🤖 AI Summary
This study addresses the challenge of efficiently and accurately estimating the temperature field of pouch cells under indirect liquid cooling conditions. To this end, a physics-informed machine learning approach is proposed, which embeds the governing heat conduction equation into the loss function of a neural network, thereby constructing a hybrid model that synergistically combines physical constraints with data-driven learning. Compared to purely data-driven methods, the proposed framework substantially reduces reliance on training data, accelerates convergence, and enhances prediction accuracy—particularly in regions distant from the cooling channels. Independent testing demonstrates a 49.1% reduction in mean squared error, underscoring the model’s superior generalization capability and reliability.
📝 Abstract
Accurate temperature estimation of pouch cells with indirect liquid cooling is essential for optimizing battery thermal management systems for transportation electrification. However, it is challenging due to the computational expense of finite element simulations and the limitations of data-driven models. This paper presents a physics-informed machine learning (PIML) framework for the efficient and reliable estimation of steady-state temperature profiles.
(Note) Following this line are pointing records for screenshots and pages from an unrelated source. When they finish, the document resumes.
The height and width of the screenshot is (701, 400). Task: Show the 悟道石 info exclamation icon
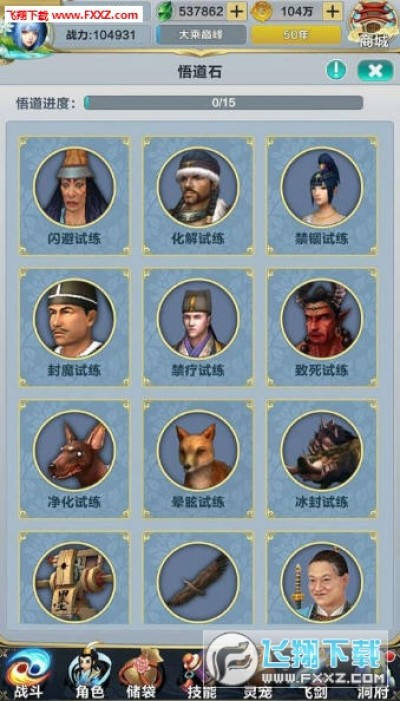336,70
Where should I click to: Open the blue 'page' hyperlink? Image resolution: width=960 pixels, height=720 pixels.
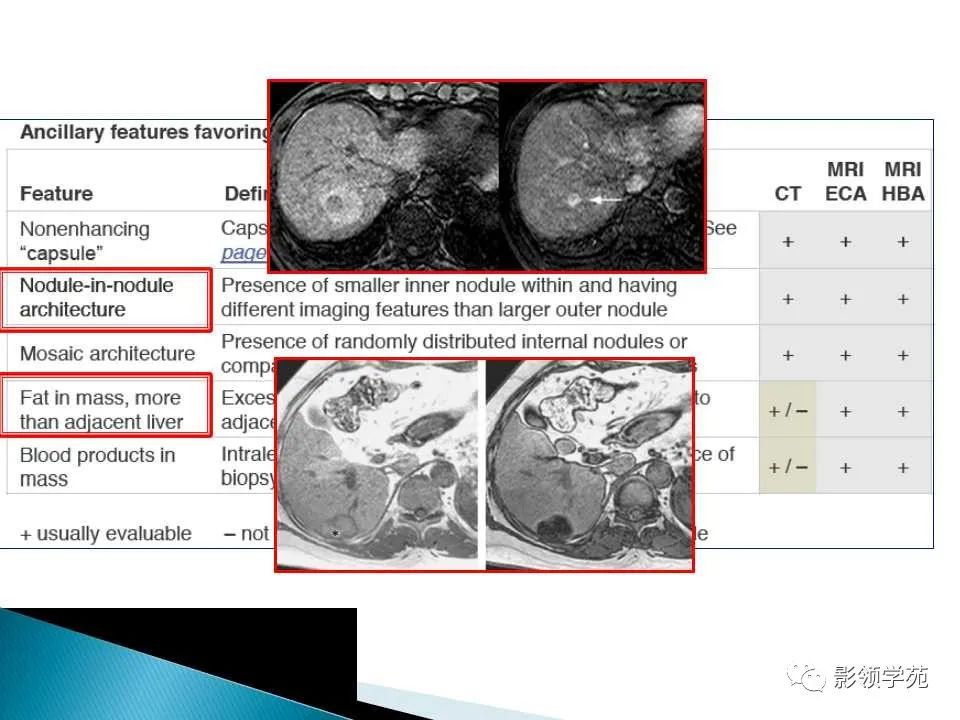pos(244,252)
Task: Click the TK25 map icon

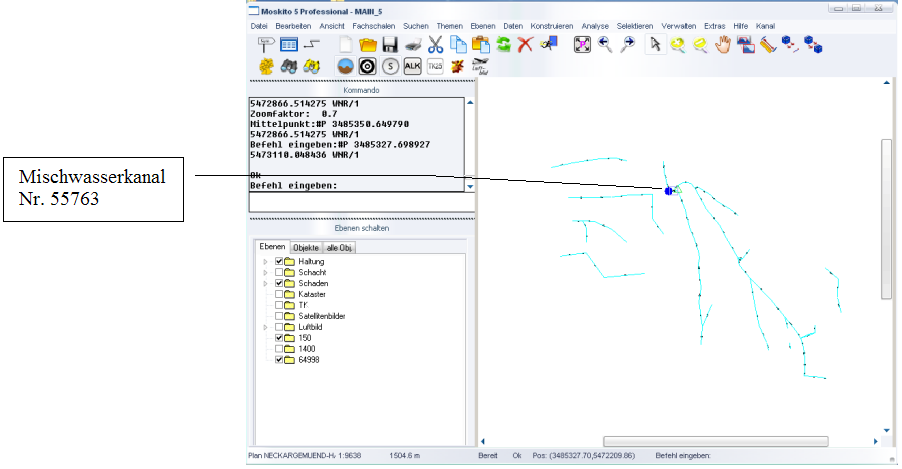Action: tap(435, 66)
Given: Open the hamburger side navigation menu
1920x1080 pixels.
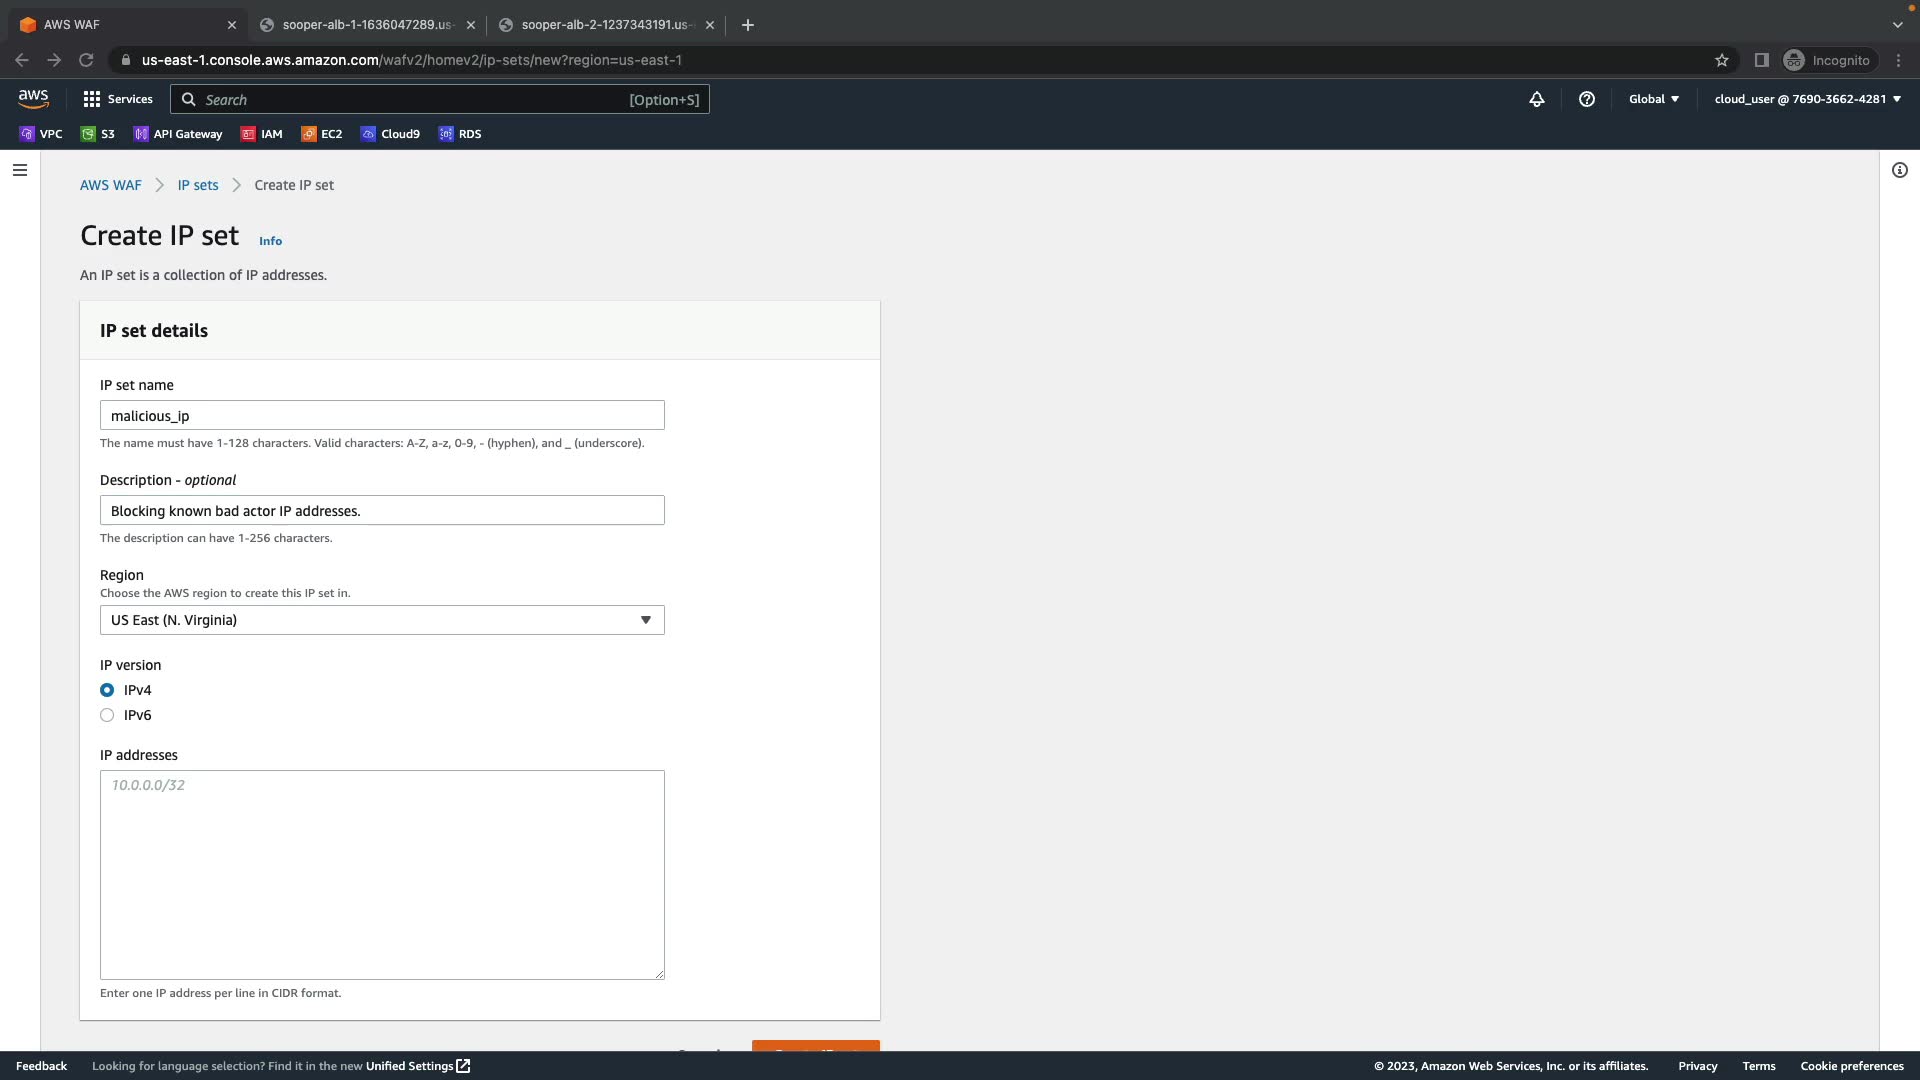Looking at the screenshot, I should [x=19, y=170].
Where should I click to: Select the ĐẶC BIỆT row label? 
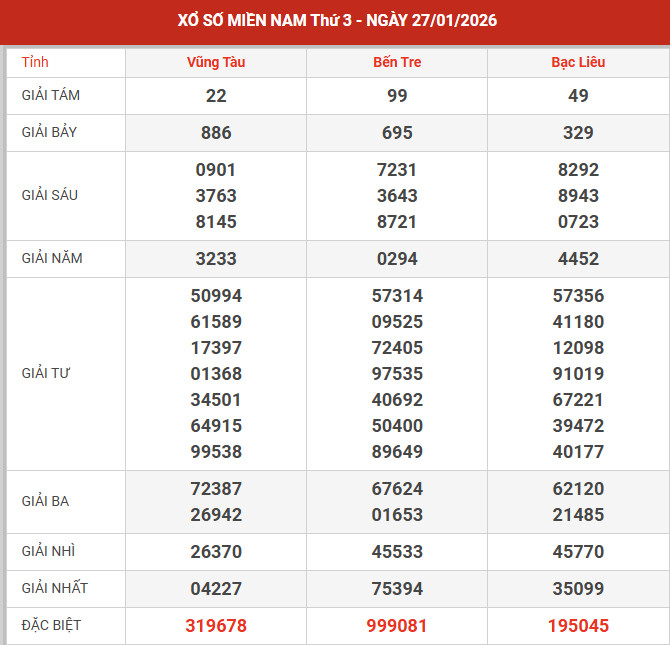pos(51,625)
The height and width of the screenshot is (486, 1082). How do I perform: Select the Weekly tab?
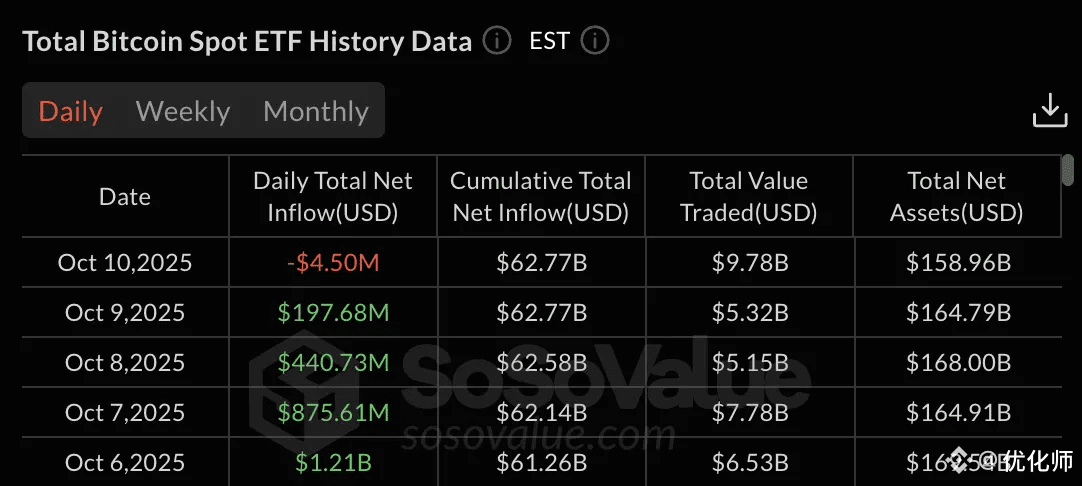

The PIML approach integrates the governing heat transfer equations directly into the neural network's loss function, enabling high-fidelity predictions with significantly faster convergence than purely data-driven methods. The framework is evaluated on a dataset of varying cooling channel geometries. Results demonstrate that the PIML model converges more rapidly and achieves markedly higher accuracy, with a 49.1% reduction in mean squared error over the data-driven model. Validation against independent test cases further confirms its superior performance, particularly in regions away from the cooling channels. These findings underscore the potential of PIML for surrogate modeling and design optimization in battery systems.